By Syndication Washington Post, Bloomberg · Oshrat Carmiel · BUSINESS
The median for properties that changed hands in the third quarter soared 40% from a year earlier to $1.2 million, the highest in more than 15 years of data-keeping, appraiser Miller Samuel Inc. and brokerage Douglas Elliman Real Estate said in a report Thursday. Sales jumped 51%, the biggest annual increase since 2014.
The Long Island resort towns, a popular summer address for New York City's executive set, have drawn residents looking to settle in through the winter. With many schools still online and Manhattan offices mostly empty, some city-dwellers are making their escape more permanent.

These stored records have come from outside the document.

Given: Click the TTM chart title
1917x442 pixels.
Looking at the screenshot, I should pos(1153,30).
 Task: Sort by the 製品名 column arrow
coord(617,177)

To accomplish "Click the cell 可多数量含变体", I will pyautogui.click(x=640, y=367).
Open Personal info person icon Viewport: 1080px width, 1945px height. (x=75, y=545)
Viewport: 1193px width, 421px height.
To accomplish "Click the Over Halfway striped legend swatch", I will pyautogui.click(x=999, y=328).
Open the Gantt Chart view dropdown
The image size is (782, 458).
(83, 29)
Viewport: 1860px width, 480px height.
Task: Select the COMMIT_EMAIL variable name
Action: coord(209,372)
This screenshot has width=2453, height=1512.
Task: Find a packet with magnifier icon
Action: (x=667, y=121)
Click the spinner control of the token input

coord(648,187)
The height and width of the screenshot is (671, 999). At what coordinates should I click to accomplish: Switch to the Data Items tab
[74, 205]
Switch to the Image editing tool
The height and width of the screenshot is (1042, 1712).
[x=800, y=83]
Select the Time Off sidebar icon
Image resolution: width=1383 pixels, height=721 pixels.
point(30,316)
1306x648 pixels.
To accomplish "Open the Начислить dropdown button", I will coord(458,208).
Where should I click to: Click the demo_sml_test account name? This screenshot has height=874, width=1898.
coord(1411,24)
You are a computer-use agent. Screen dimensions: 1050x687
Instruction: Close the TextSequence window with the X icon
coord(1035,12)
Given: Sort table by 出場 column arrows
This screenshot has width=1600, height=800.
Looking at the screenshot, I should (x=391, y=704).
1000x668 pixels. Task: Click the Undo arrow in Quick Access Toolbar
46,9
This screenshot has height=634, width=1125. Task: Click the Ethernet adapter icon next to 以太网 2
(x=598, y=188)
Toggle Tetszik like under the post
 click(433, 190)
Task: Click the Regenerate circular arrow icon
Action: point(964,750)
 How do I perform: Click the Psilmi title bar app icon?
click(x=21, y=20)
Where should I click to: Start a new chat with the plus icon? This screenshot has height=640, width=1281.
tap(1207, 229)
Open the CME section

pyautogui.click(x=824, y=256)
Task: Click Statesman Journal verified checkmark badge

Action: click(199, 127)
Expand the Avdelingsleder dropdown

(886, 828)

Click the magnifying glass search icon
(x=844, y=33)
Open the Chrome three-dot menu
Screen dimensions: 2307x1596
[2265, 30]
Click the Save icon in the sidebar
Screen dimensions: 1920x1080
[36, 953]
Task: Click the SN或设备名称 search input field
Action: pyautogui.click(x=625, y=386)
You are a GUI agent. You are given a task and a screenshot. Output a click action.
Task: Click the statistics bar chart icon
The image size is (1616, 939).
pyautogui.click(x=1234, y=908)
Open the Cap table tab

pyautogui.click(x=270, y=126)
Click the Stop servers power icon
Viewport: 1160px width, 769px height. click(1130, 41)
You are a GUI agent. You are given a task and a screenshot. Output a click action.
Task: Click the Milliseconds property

"At least for now, this is going to be their primary residence," said Todd Bourgard, who oversees sales in the Hamptons for Douglas Elliman. "They realized they can work from home, and they're doing it."
With all that buyer competition, bidding wars became more common. In the third quarter, 15% of purchases were completed above the asking price, the largest share in data going back to 2016, said Jonathan Miller, president of Miller Samuel.
Sales jumped in every Hamptons neighborhood east of the Shinnecock Canal, according to a report by brokerage Corcoran Group. In Southampton Village, there were 34 home sales, up 89% from last year. In the Bridgehampton and Sagaponack areas, deals rose 80% to 36.
The combined dollar value of all Hamptons home sales doubled from a year earlier to $973 million, brokerage Brown Harris Stevens said in its own report.
"At one point, everyone out here wanted to have a second home," Bourgard said. "Now their feeling is they need to have a second home."